Detto così va tutto bene … Poi però bisogna passare alla prova dei fatti per vedere la bontà di ciò in cui crediamo, di cui parliamo, delle nostre buone intenzioni… Quando bisogna metterci la faccia; quando tocca a te pagare di persona; quando arriva nel cuore la paura e il dolore della mancanza dalla perdita di qualcuno o qualcosa davvero tuo…

Dal male di dover lasciare un tempo di vita che ci ha riempito il cuore, un modo di vita che ci sembrava potesse essere quello giusto per noi, un sogno capace di muovere con forza i nostri passi verso ogni nuovo giorno… Poi sì che la fede diventa “grave…” , diventa a volte un atto di forza con se stessi e contro la dispersione e a volte un coraggioso gesto di affidamento che dice la verità del nostro essere piccoli grandi uomini… In quella terra va portata la parola che dice che ogni vita contiene molte vite… Le contiene quando le dona.

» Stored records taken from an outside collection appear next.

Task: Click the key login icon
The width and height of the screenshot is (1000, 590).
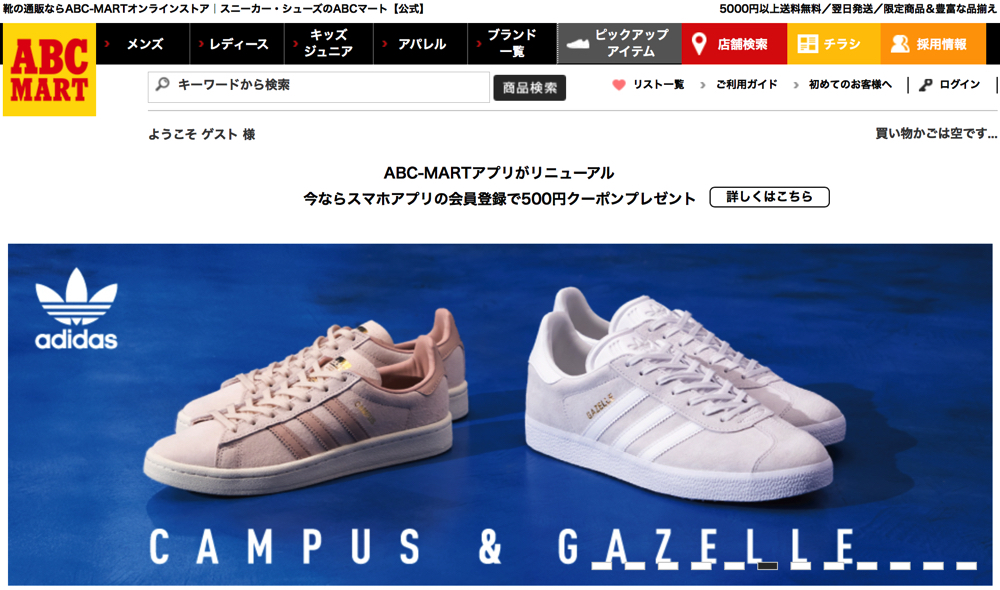Action: point(925,85)
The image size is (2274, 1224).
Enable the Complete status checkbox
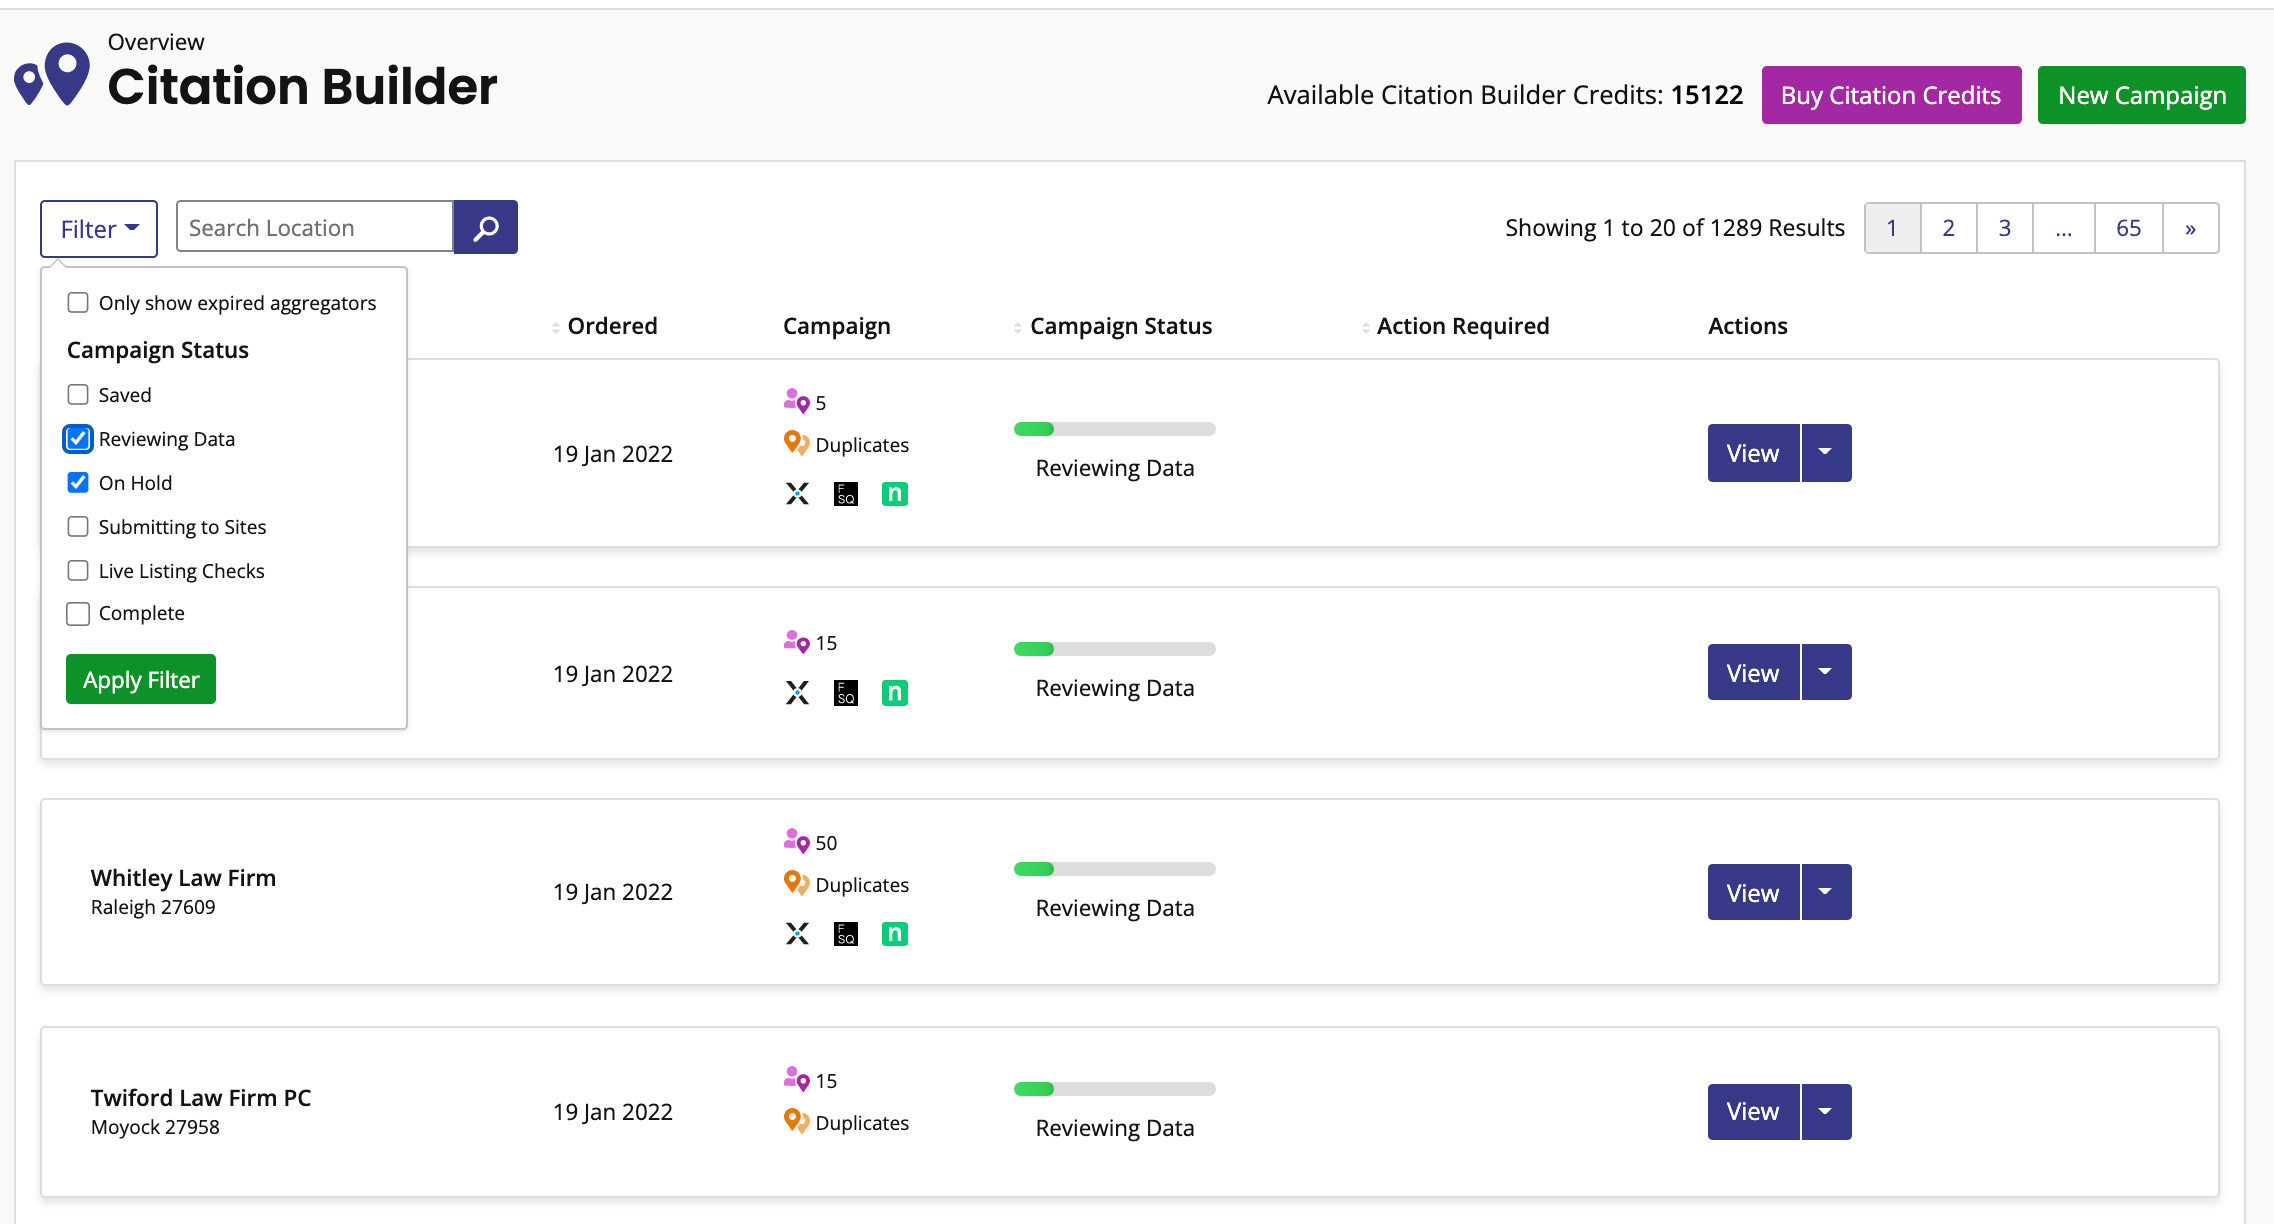[x=78, y=613]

Dio ci consegna una ragione per cui vale la pena dare la propria vita fino a morire… un dono che moltiplica la nostra piccola vita…Questa è promessa in cui credere… Ecco la Fede…Ogni gesto d’amore è sempre bello:- Bello è chi ami e ti ama, bellissimo è chi, uomo o Dio, ti ama fino all’estremo.

È l’arte divina di amare messa tra le nostre mani accogliamola…È davvero una buona ragione per cui vivere…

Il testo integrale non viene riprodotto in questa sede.